Such arguments will convince sincere Catholics, but I introduce them forcefully here only to make it plain that the apologist must take seriously the social dimension of the various principles of faith if he is to speak effectively to an age which lives almost exclusively on the horizontal plane. It must be demonstrated to people who might find religion otherwise irrelevant that beliefs have consequences, and that, just as current practices are based on secular beliefs, so too the practices of men must become increasingly based upon Christian beliefs if true progress in the social order is to be made. This insistence upon, first, the legitimacy of the Church's authority to teach principles governing the natural order and, second, the need to apply such principles vigorously, is vital to an integral understanding of what it means to be Catholic—and so vital to apologetics.

At the same time, a certain caution is in order. The apologist must take care to defend as Catholic only those principles of social life which the Church has enunciated already, mostly in her encyclicals of the past century,[60] but also in the documents of the Second Vatican Council and recent addresses of Pope John Paul II.[61] One must make an important distinction between the defense of the Church's role in the public order, including the specific defense of principles she has carefully defined,[62] and the defense of any specific application of these principles, about which good men can in many cases (though not all) disagree. Thus, to take a current example in the United States, the apologist will as apologist defend the principle that abortion is evil, that it ought not to be permitted by law, and that the Church must be followed in this regard, but when it comes to defending a particular proposed amendment as the Catholic position, he will cease to be an apologist and in fact exercise his own fallible judgment of prudence. (He may of course legitimately argue that the amendment in question is the solution most compatible with the principles all are bound to recognize, but this would not be apologetics.)

The application of principles is a matter which involves the gathering of disputed facts and the exercise of uncertain judgments about how best to achieve a Catholic goal in a particular set of complex circumstances. Sometimes there may be several available solutions compatible with Catholic principles, sometimes only one, sometimes no obvious solution at all will be immediately found. But one principle is clear: while the apologist must speak clearly to the problems of the public order, based especially upon the injunctions of Scripture and the teachings of popes and councils, he must not unnecessarily offend unbelievers of differing points of view by pretending, under the guise of apologetics, to be defending principles of faith which are in reality conclusions of his own.
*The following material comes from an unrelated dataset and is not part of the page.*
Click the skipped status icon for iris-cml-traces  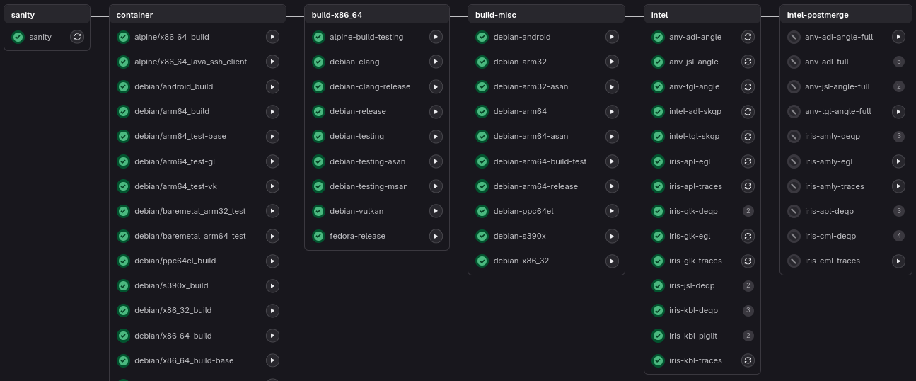point(794,261)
Having thus suggested the importance of the Church's teaching on the social order to effective apologetics in the late twentieth century, I wish to emphasize that I am not here recommending different priorities from those outlined in the section on the "Basics of the Faith". It is of far greater importance to convince an unbeliever of the Divinity of Christ, legitimacy of the Church and authority of the Popes than to prove the correctness of a particular social teaching, and this for three reasons. First, the Christ-Church-Authority issues more completely and clearly speak to the needs of the soul and its eternal salvation than do the social teachings of the Church; second, if the unbeliever is won over to Christ, Church and Authority, the social teachings (like alt the authoritative teachings of the Church) will follow naturally; third, the social teachings of the Church will often mean very little to the man who does not first accept the Church itself. Still, an understanding of the Church's wisdom as applied to the social order ought to be very attractive to men caught up in the perpetually unsatisfying conflict between "left" and "right," for the Church offers an alternative that transcends both. Insofar as her social teachings are attractive,[63] their defense will serve to provide yet another motive of credibility drawing unbelievers closer to the fullness of Catholic truth and life.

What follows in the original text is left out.